At the same time, the NHS has had other priorities alongside the pandemic. It is coming out of Covid-19 with a huge elective care backlog and heading into a difficult winter. Eventually, some of that pressure will be addressed at a system level by those new integrated care systems, which are being developed to join-up care and adopt a population health management approach.

It has taken time for the government to get the necessary legislation in place and for the right leaders to be found for these critical organisations. I expect to see a renewed focus on change and on digital technology as integrated care systems finally start work next year. 

Meanwhile, the centre has continued to focus on and invest in digital technology. NHS England has just brought NHSX and NHS Digital into its transformation directorate, which should provide exciting opportunities to align policy with technology-enabled delivery on the ground. 

NHS England has also said that it wants to build on those ‘basic’ shared care records and for all areas of England to have a ‘comprehensive’ shared care record in place by 2024. That is very exciting from an Orion Health point of view. 

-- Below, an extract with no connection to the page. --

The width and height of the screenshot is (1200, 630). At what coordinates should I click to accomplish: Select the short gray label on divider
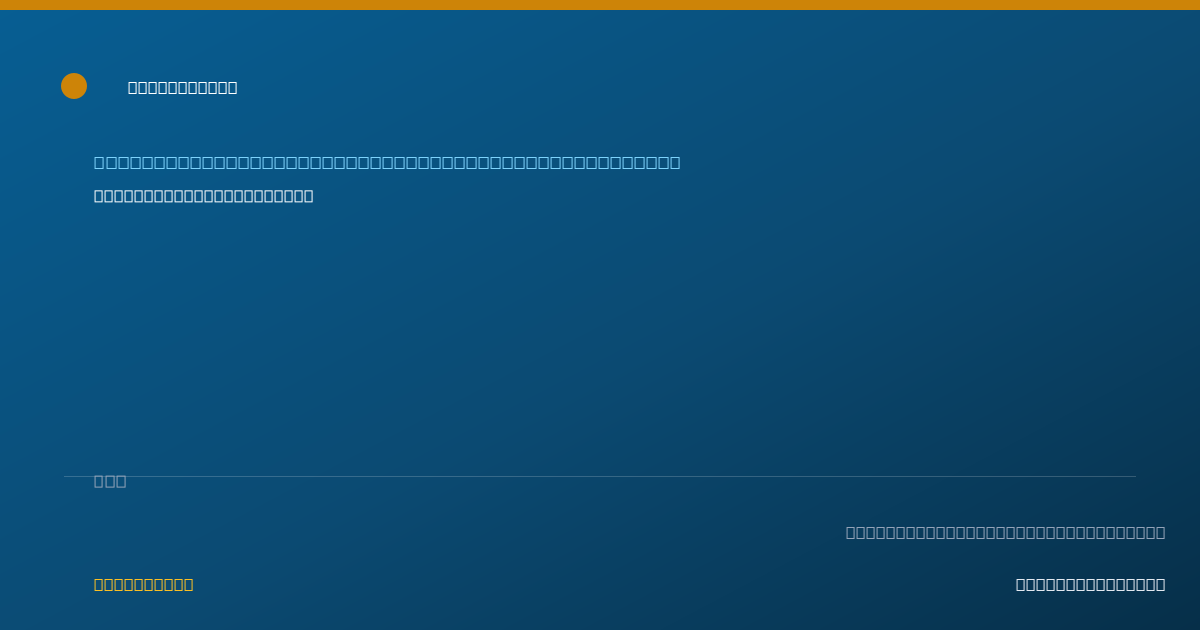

It means that we can engage with our customers on our maturity model, which takes them from implementing our platform, to ‘viewing’ data via the shared care record, to ‘doing’ things with it; whether that is analysis using Discover Analytics or implementing new models of care using our Care Coordination tools. 

New for 2022… 

If I was going to make one prediction for the coming year, I’d say that we’re going to see a big increase in the extended use of shared care records in patient engagement in areas such as remote monitoring and through the development of digital front doors. We have been doing some work with our long standing customer Connecting Care in Bristol around managing citizens who have been discharged from hospital to help better manage the population workflow. 

They have taken the right approach, which is to identify a cohort of patients that can benefit, and then work out the best way to amend workflow using available tools to do it. I expect to see this approach extended to many more cohorts of patients, because if the pandemic has taught us anything, it is that we do not want to be bringing patients into hospitals and primary care unless we have to. 

I also expect to see more interest in patient engagement. Orion Health has been working with Ontario’s healthcare system on the development of their digital front door that takes their capabilities a step further and starts to address patient self-service; from the management of appointments to being active participants in their patient record through the completion of patient forms across the workflow. 

In England, we have seen a big increase in the use of the NHS App during Covid-19, but it doesn’t quite fulfill the same role. We think the digital front door can bring some fundamental but evolving technologies together, to create consistent, self-service access to local services for local people. 

Sometimes, progress comes from finding the right use case  

In the long term, these kinds of developments are critical, because they start to challenge the models of healthcare. Services need to collect data before they can analyse and work to develop more pro-active outcomes from the data, to support a shift from reactive, to proactive to predictive medicine. 

The coming year will focus on expanding shared care records, adding in more data, and making them available to new service users. We have expanded the use of the Care and Health Information Exchange to five hundred users in care homes in Hampshire, and I would expect users across the care spectrum to be a focus for many new ICSs as they develop. 

A final thought is that the pandemic has shown that we do not always need new technology to bring about change. Sometimes it is enough to find new uses for technology that we already have. Two-years ago, most of our meetings were face to face. Now we all do most of our meetings and interaction online. 

There are pros and cons to that, but the pros outweigh the cons when the use case and the resulting benefits are right. As we all emerge from what we hope will be the final stages of the pandemic, and integrated care systems arrive to kick-start the NHS transformation agenda, I think we will expand many more use cases for our technology.